Helping Samsung ARTIK Strengthen the Security of its End-to-end Internet of Things (IoT) Platform

When Samsung launched its ARTIK IoT platform and SmartThings Cloud, one of the key things to consider was security. Security at the device level, safe data exchange, secure access to IoT platform services, and security of data storage.

Security in the age of IoT means new levels of complexity and risk. Unfortunately, most companies are not prepared to address the challenges of security every link of the chain, from device to IoT cloud.”

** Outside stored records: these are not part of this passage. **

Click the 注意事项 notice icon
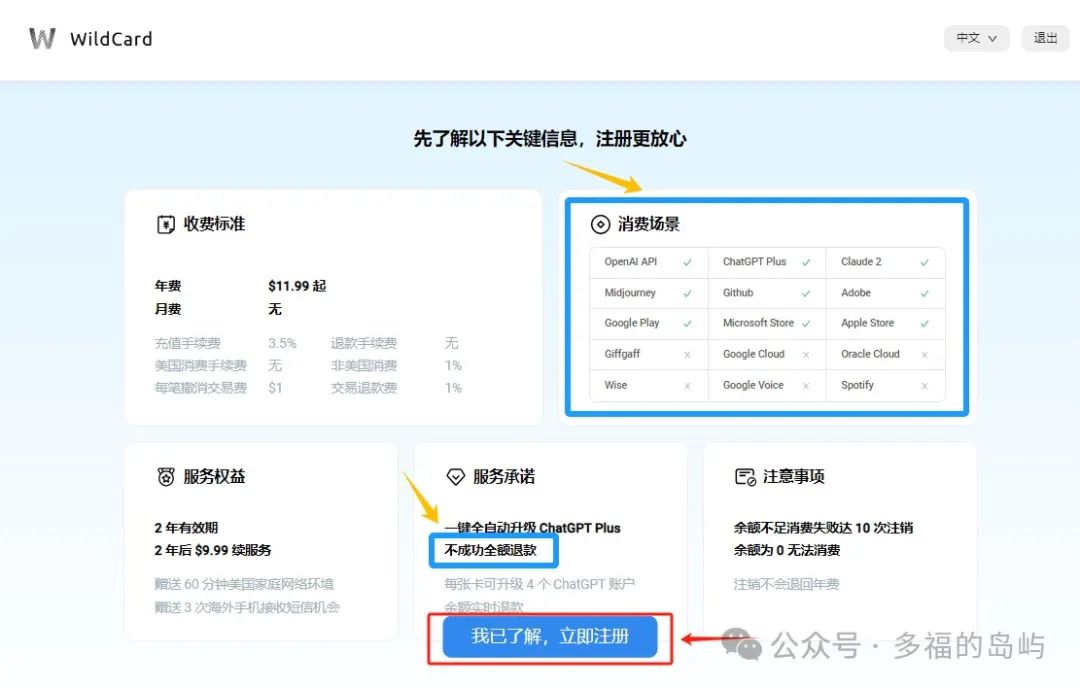Screen dimensions: 1080x688 pyautogui.click(x=745, y=477)
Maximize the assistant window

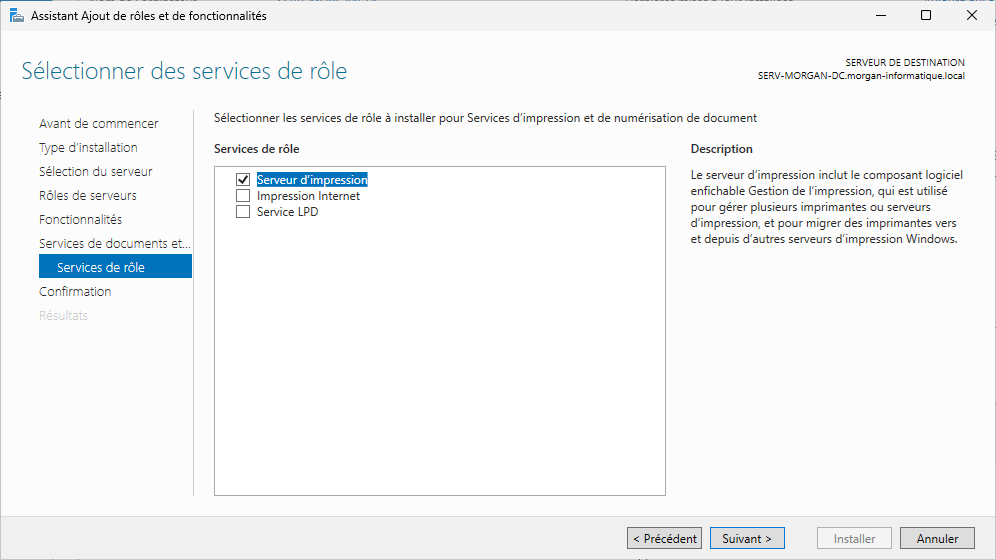pos(926,16)
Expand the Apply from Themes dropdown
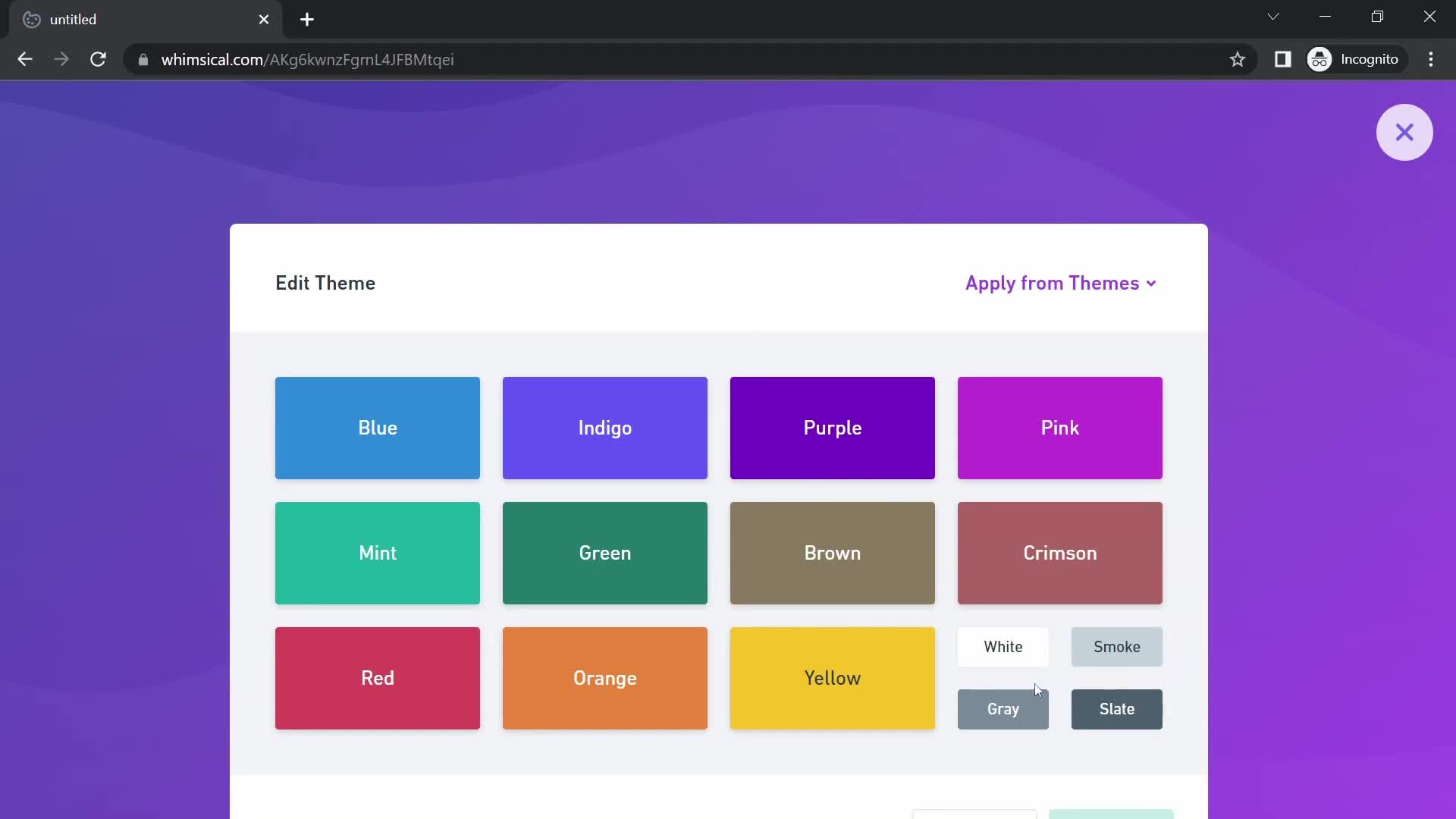This screenshot has height=819, width=1456. point(1060,283)
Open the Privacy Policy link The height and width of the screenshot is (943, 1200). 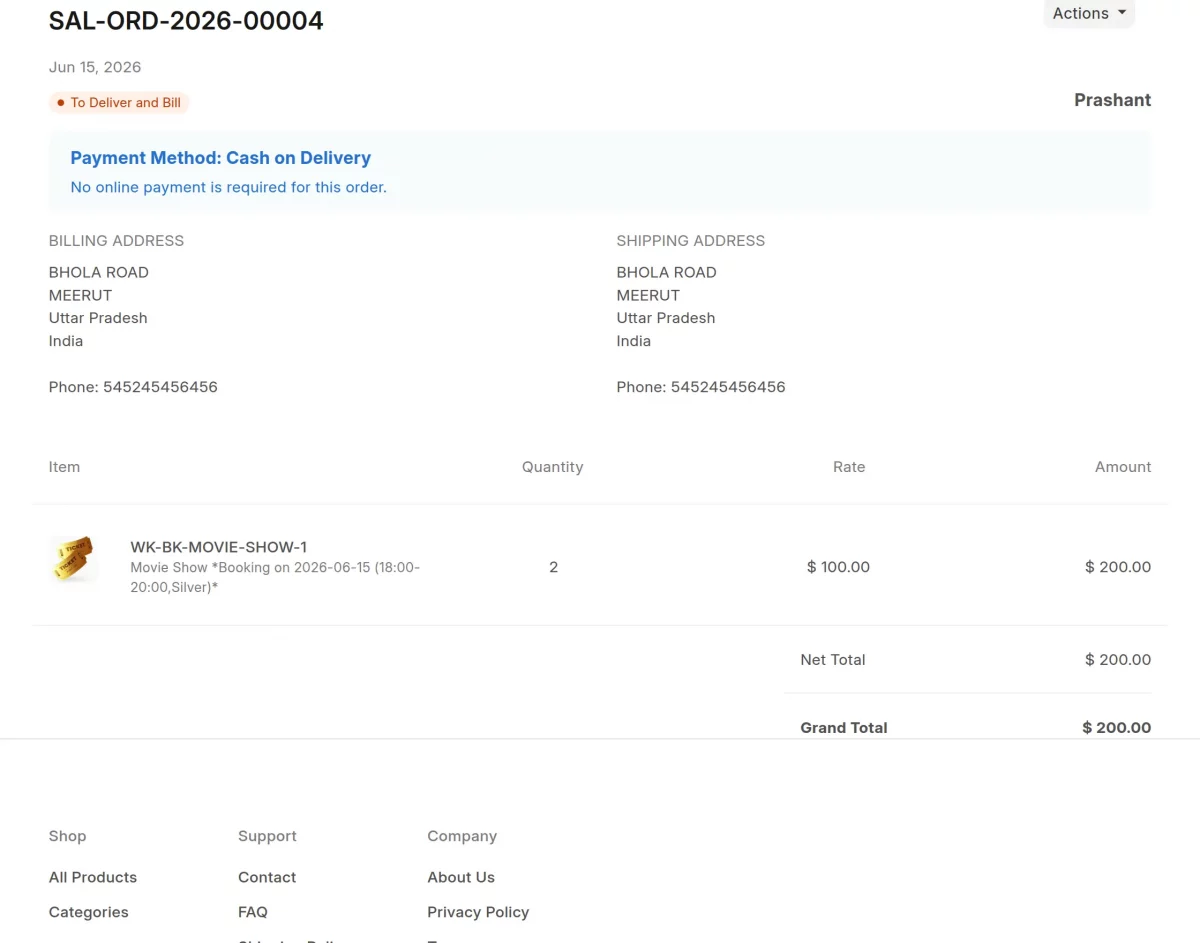(478, 912)
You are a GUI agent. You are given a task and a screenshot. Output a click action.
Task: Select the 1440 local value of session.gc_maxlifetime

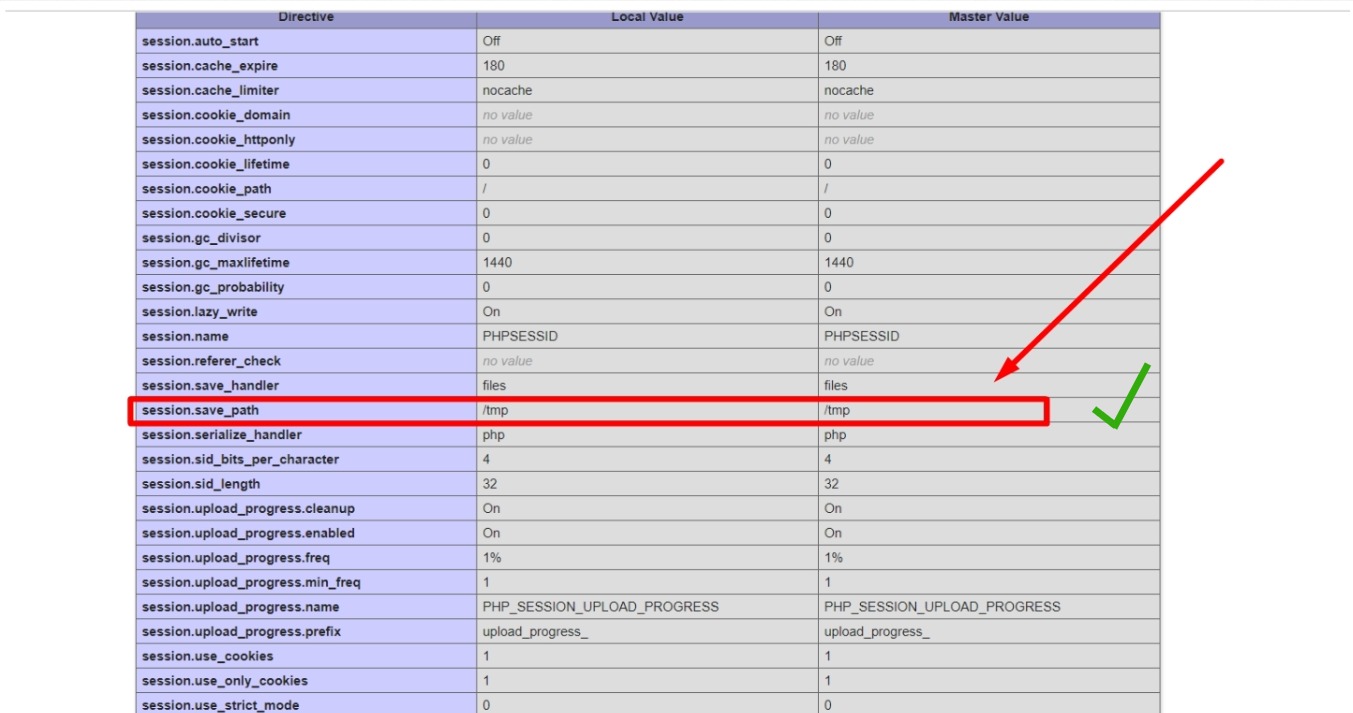[498, 262]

James Stansberry Vice President and General Manager, Samsung

The Solution

At the request of Samsung, Praetorian executed an end-to-end product security evaluation for the ARTIK IoT platform. The solution provided coverage across the entire Samsung ARTIK platform, including the hardware modules, embedded software, cloud APIs, web services, SDKs, and applications. Through the evaluation process, the platform was benchmarked against the latest version of OWASP’s Application Security Verification Standard (ASVS), which Praetorian extended to include hardware-related security control categories and verification test cases that are required for a holistic IoT product evaluation. Once the evaluation was completed and through the process of remediation, Samsung was able to strengthen the security across every aspect of its IoT platform, earning an “A” grade from Praetorian.

Why Praetorian?

We chose Praetorian primarily because of the domain expertise … IoT in our case and the security expertise in general. Praetorian had one of the best IoT domain expertise and the security expertise for various areas. What we liked was the fact that the team was very responsive, it had the relevant expertise, and more importantly, the collaborative nature of a resolving issue or improving the overall architecture. The back and forth discussions were very good.”

Vish Pai Senior Manager of Product Managment, Samsung

The Results

Working with Praetorian, Samsung ARTIK and its customers gained valuable security assurance from a trusted 3rd-party expert operating at the intersection of IoT and security. The security certification Samsung earned from Praetorian will help support its business growth across sales and marketing, while serving as a proof point for customers by showing that Samsung sees security as a key driver for accelerating innovation and moving to scale with confidence. Praetorian’s deep security expertise is supporting Samsung’s vision to accelerate the delivery of secure, interoperable and intelligent IoT products and services using data from billions of connected devices.

Security for the Next Wave of Innovation

What are the advantages to having an IoT platform evaluated for security risks? Consider that more and more companies are seeing security as an enabler of next wave innovation and a requisite for new technologies to meet full market potential. More customers are understanding security as a desirable feature when making purchasing decisions, and an effective secure development process also ultimately protects from brand and reputational damage. Praetorian acts as an extension of its customer’s teams, offering deep security expertise and enabling the creation of more secure products.

Ensuring a Superior Customer Experience

Praetorian helps to reduce or remove the variable of security risks and thereby the time it takes to resolve different types of security issues. Consequently, clients are able to deliver product to market faster and safer. Praetorian’s security expertise has helped Samsung build confidence across its ARTIK IoT customers. Samsung’s sales and marketing teams can now promote the ARTIK IoT platform with certainty because they know it’s among the most secure platforms out there for their users.